__PAGE TEXT__.
*** Block opens ***

Psychological Effects of Being Adopted - Children's Bureau



Psychological Effects of Being Adopted on Child Development

Adoption is a remarkable journey that can bring immense joy and fulfillment to both the child and the adoptive family. However, it’s important to acknowledge that it can also present unique challenges and complexities through the psychological effects of adoption. Understanding these potential issues can help adoptive parents better navigate the process and support their child’s development. 

Read more to explore the effects of adoption on child development and provide some strategies to facilitate a smoother transition for the family.

Recognizing​​ Their Family System

One of the significant milestones for adopted children is understanding the dynamics of their adoptive family. It’s not uncommon for adopted children to feel different from their siblings or peers who are still with their birth families. When a child learns that they are adopted, they may experience a range of emotions. Some may become curious about their biological parents, while others may temporarily distance themselves from their adoptive family as they process this new information

When Grief and Loss Arise

Recognizing oneself as an adoptee can bring about feelings of grief and loss. Despite finding a loving home, the child may still face significant emotional hurdles. The North American Council on Adoptable Children identifies seven core issues that are common among adopted children:

  • Loss
  • Rejection
  • Shame and guilt
  • Grief
  • Identity
  • Intimacy
  • Mastery and control

Each stage presents its own challenges, but with the right support and parenting tools, families can navigate these complexities together.

Adoptee Potential Identity Crises

Adopted children often face what is known as an identity crisis, where they question their sense of self and their place in the world, according to Kendra Cherry, a psychosocial rehabilitation specialist and author of the “Everything Psychology Book.”

This can be particularly challenging for international adoptees who also have to adapt to a new country and culture. During this time, children may struggle with self-esteem, a sense of belonging, and other psychological effects of being adopted. It’s important for adoptive parents to provide reassurance and support during these periods of uncertainty.

Other Behavioral Issues

Adopted children, whether from birth parents or the foster care system, may exhibit behavioral issues as they adjust to their new family dynamics. These can include:

  • Major depressive disorder
  • Post-traumatic stress disorder (PTSD)

*** Block closes ***

__DATASET__.
*** Block opens ***

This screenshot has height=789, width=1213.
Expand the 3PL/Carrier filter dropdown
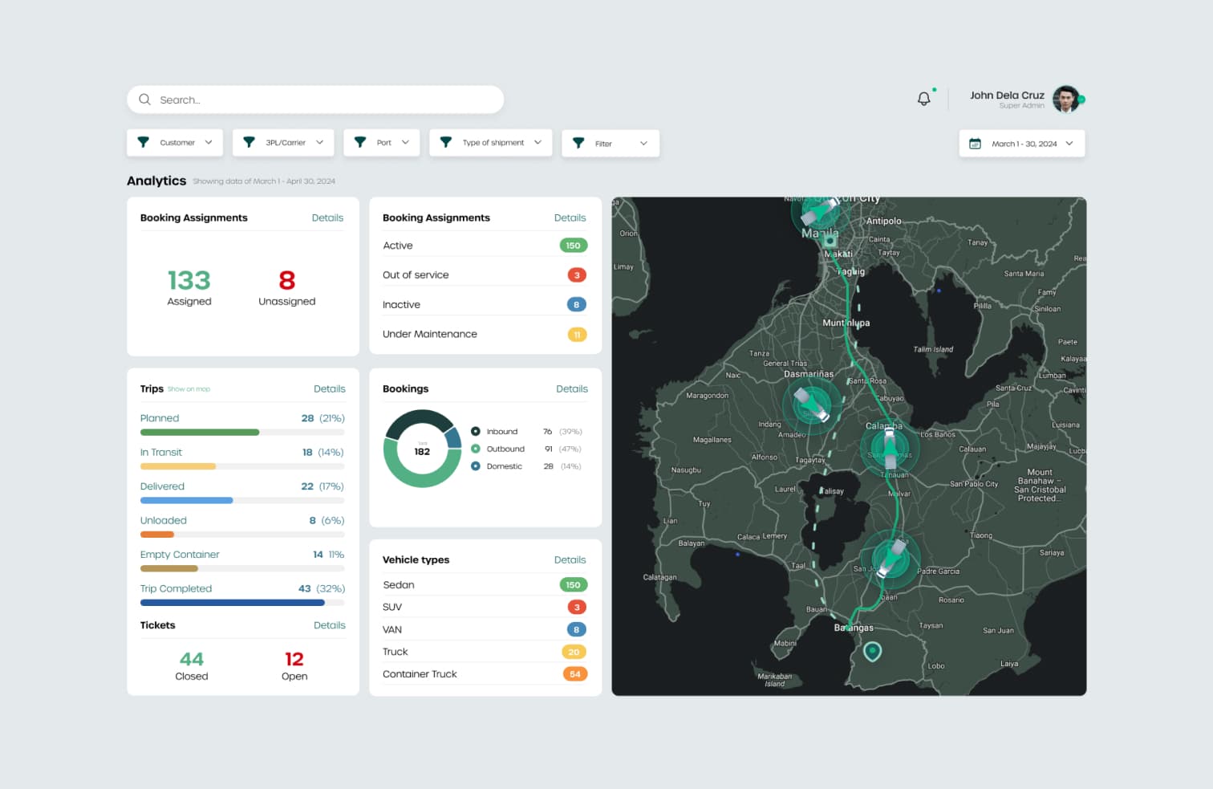[283, 143]
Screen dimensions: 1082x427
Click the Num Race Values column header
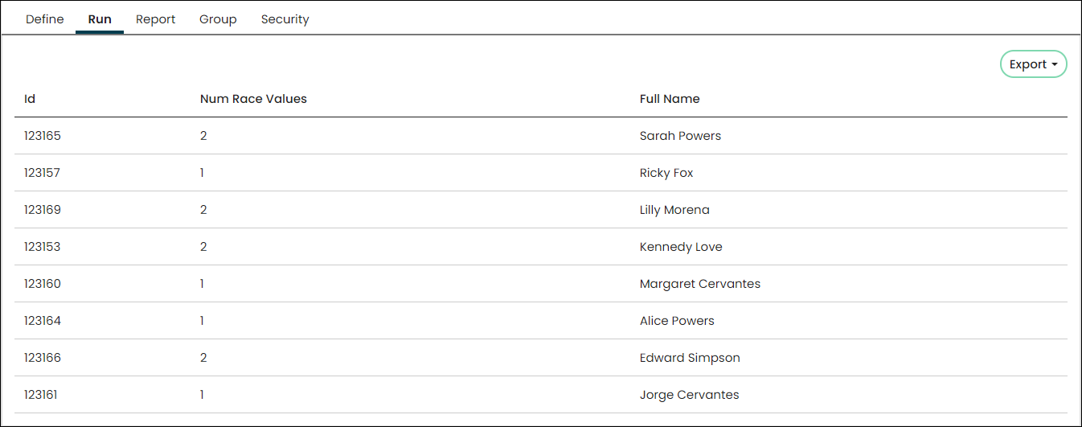(x=253, y=99)
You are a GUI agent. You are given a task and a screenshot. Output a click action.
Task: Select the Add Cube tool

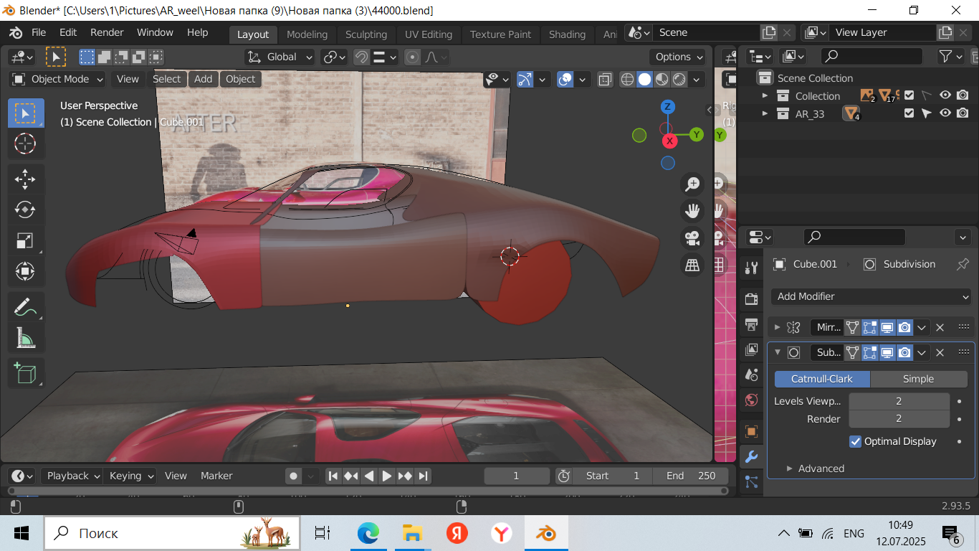pos(25,373)
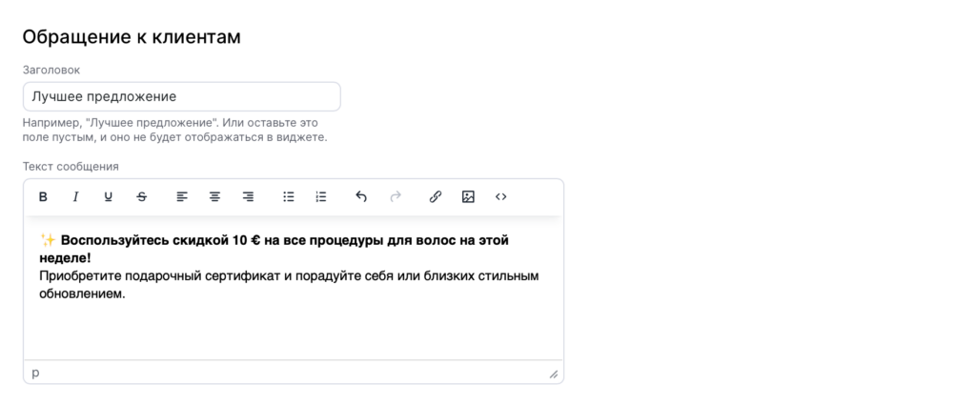Click the "Текст сообщения" field label

(x=71, y=166)
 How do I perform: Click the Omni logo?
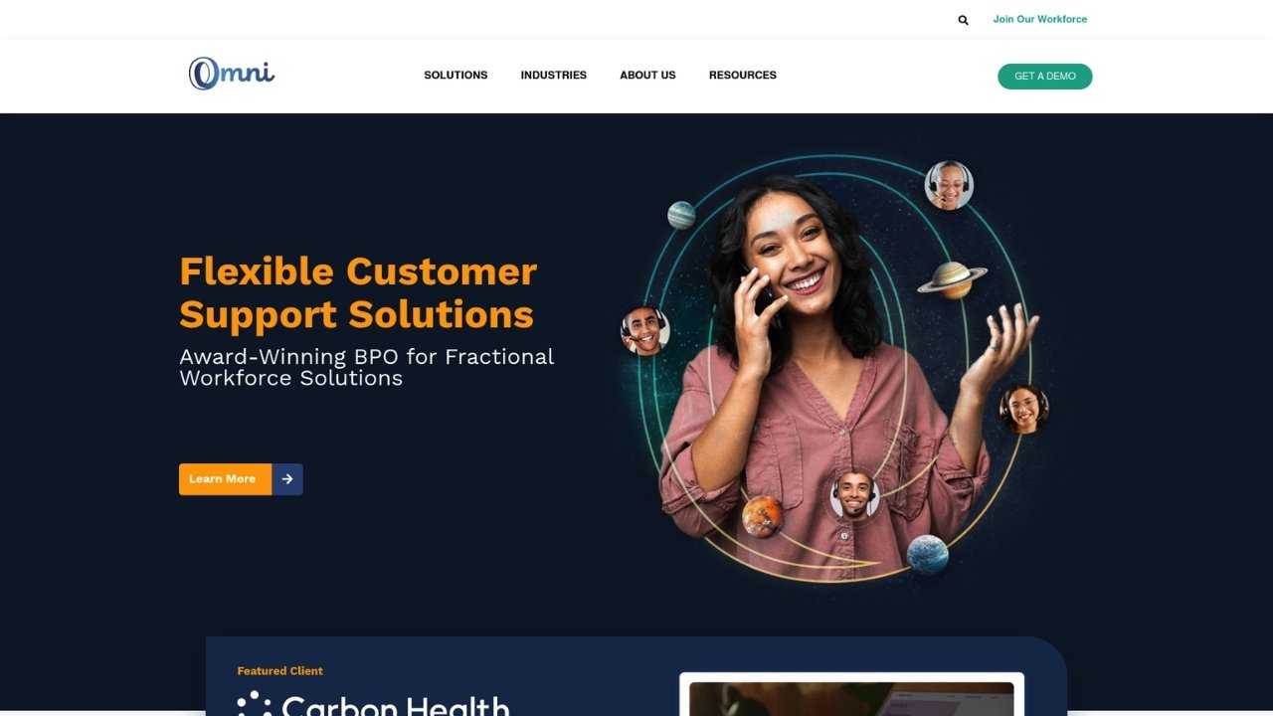coord(232,73)
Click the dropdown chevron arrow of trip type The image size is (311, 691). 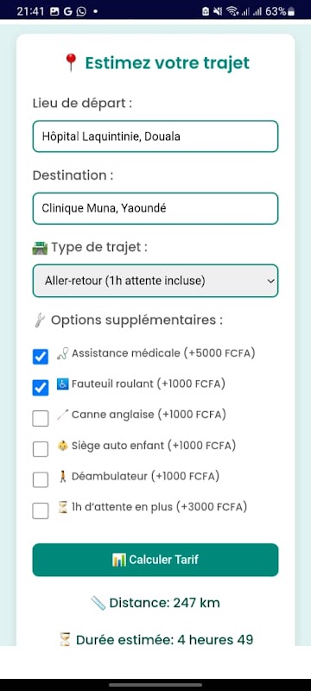point(271,282)
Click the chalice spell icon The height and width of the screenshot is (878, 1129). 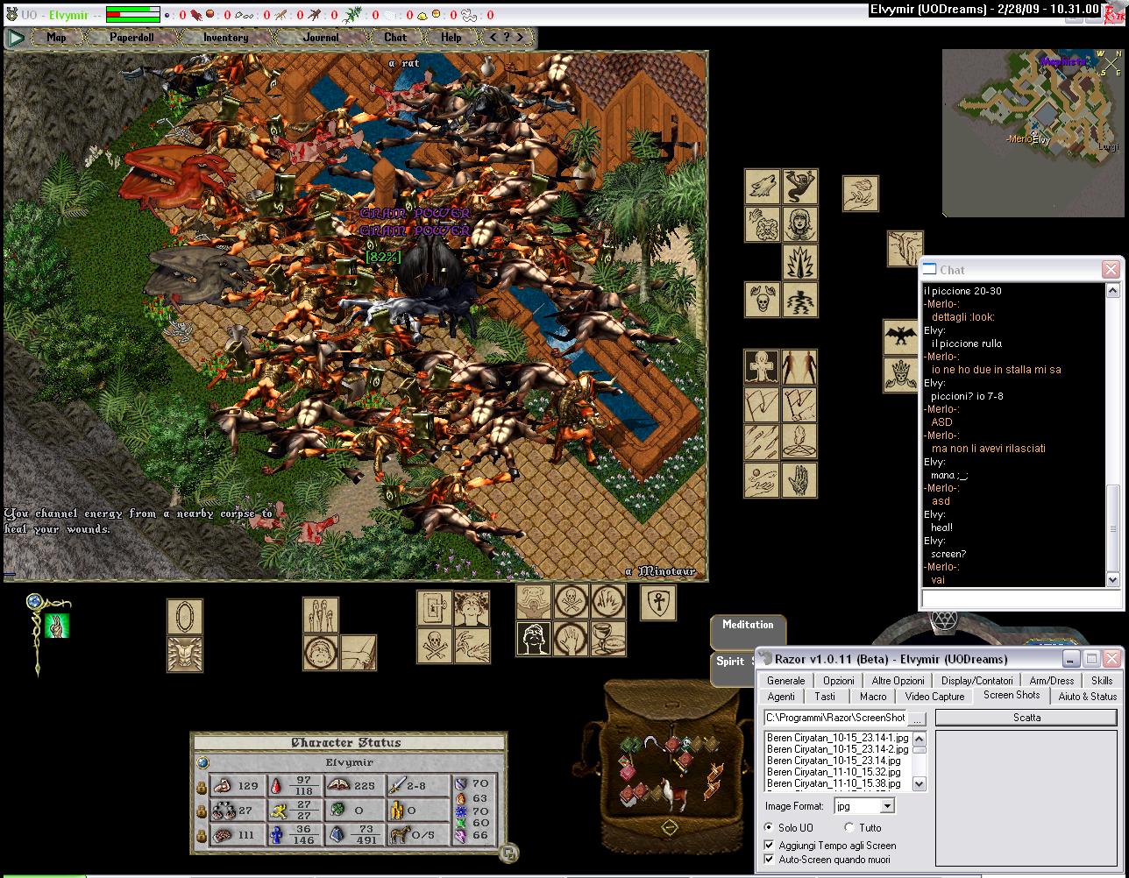pos(608,639)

*** Block closes ***

__WHAT YOU HAVE TO DO__. Continue the article on the psychological effects of adoption from its last line. None of the rows are needed for this.

__RESULT OF THE TASK__.
  • Social anxiety disorder
  • Substance abuse and addiction

It’s crucial for adoptive parents to be prepared for these potential issues and to seek professional help when necessary.

Integrating an Adopted Child into Your Family

Integrating an adopted child into your family can be facilitated by providing them with the necessary support. This could include therapy, where the child can express their feelings in a safe and confidential environment.

In addition to therapy, here are some tips to help your adopted child feel welcome and loved in your home:

  • Allow them to create a space that expresses their individuality.
  • Prepare meals that they would enjoy.
  • Involve them in decorating the house, especially during the holidays.
  • Consider adopting a pet, which can provide comfort and companionship.
  • Find out what is important to your child and prioritize it in their lives at home.
  • Treat them with love, empathy, and respect, just as you would with any of your children.

Welcoming Your Child Home

While the transition may not always be smooth, the joy of welcoming an adopted child into a loving family makes the challenges worthwhile. There will be times when the impacts of adoption will be evident in your child’s development. However, with love, patience, and the right resources, your family can navigate these challenges together.

Remember not to take your child’s responses to trauma personally. Instead, continue to educate yourself as a parent to handle situations effectively and de-escalate conflicts when they occur. In doing so, you will raise a healthy child and help them build a successful life.